Hospitalizado II


 Me suben a la habitación 503. Esta habitación la compartía con un señor viejito, que hablaba mucho y ponía el televisor a todo volumen. Este viejito después se convirtió en compañero de conversas y de filosofías sobre la vida. Pero todavía no llegamos a ese punto en la historia.


La cama era comodísima, además la podía subir y bajar como quisiera. Dormía todo el día, dormía tanto que Rosita se preocupaba porque no sabia nada de mi. Menos mal que la doctora la llamaba todos los días para dar el parte medico. Necesitaba descansar, estar en silencio, y solo dormir. Era todo lo que quería hacer.

Me hicieron un montón de exámenes de sangre, de hecho todos los días me sacaban la sangre. El segundo día como a las 3 de la mañana entra una enfermera me despierta para hacerme el hisopado para el COVID. Me dice, mañana vas a quirófano a que te coloquen un extend y así la bilis fluya al estomago y no se devuelva a la sangre. Yo no entendí nada entre lo dormido y lo molesto que es el hisopado.

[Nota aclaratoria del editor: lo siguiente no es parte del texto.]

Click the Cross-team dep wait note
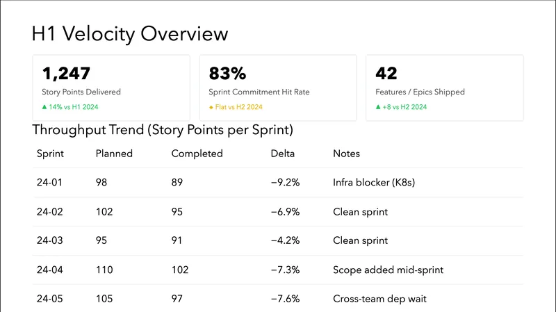[379, 298]
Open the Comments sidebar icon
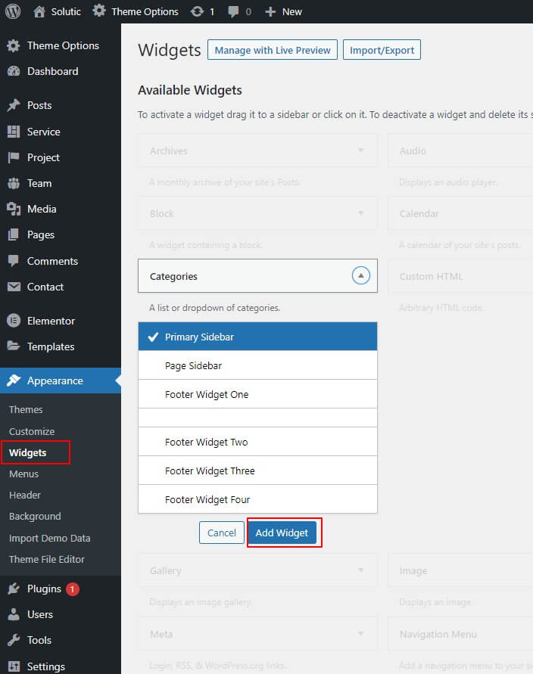 click(14, 260)
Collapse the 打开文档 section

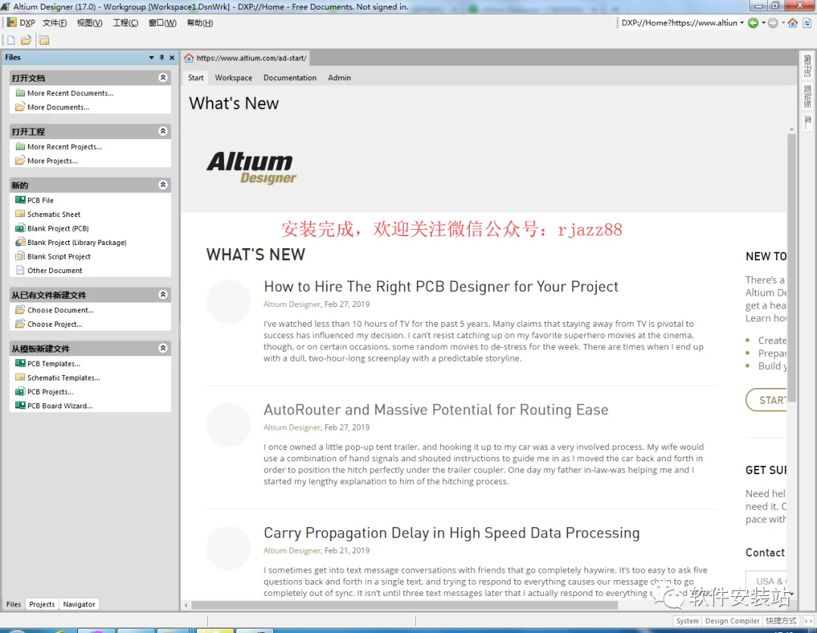click(x=163, y=78)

Al día siguiente me hicieron la endoscopia para el extend. Me colocaron por lo que entendí un implante pastico que iba a permitir el flujo normal de la bilis. Cuando llegué tenia la bilirrubina  en 20 y con esto tenía que empezar a bajar. Por cierto, tener la bilirrubina alta no es bueno Juan Luis, 

Después vino el tiempo de recuperación. Gracias a Dios y a las oraciones de todas las personas  todo fluyó super bien, la bilirrubina me comenzó a bajar hasta llegar a 7 (El valor normal debería estar por debajo de 1) 

El Sr. Juan 

Mi compañero de cuarto era un Uruguayo muy jocoso. Un señor mayor muy delgado con la misma condición que yo. Ya tenía diagnostico de 1 año. Aburridos en el cuarto conversábamos mucho sobre la vida, sobre futbol y sobre música. Recuerdo que le puse unos tangos en mi teléfono, Gardel, Julio Sosa, los que yo me sabía. Pero al pana le gustaba era el Rock y por allí nos fuimos. Escuchamos Queen, Kiss, y su grupo favorito. Creedence. Yo no sabía que Creedence tocaba tantas canciones que me sabía.
Intercambiábamos mermeladas, azúcar para el té, le daba mi mate cocido y el sus galletas. Un señor super amable que se convirtió en un gran amigo en poco tiempo. 

Lamento mucho no haberme tomado una foto con el Sr. Juan. Nos dieron de alta el mismo día, el se fue primero. Cuando sala en la silla de ruedas me grita desde el pasillo: "Luchá Lucho, no te rindas que vos podes con esto y más" 

"Así será Sr. Juan."

Comentarios

  1. 'Las cosas buenas' siempre han sido una fuente de inspiración y optimismo para el día a día. Mucha fuerza, muchos ánimos y muchos abrazos. Luis, tú puedes! Un saludo desde España!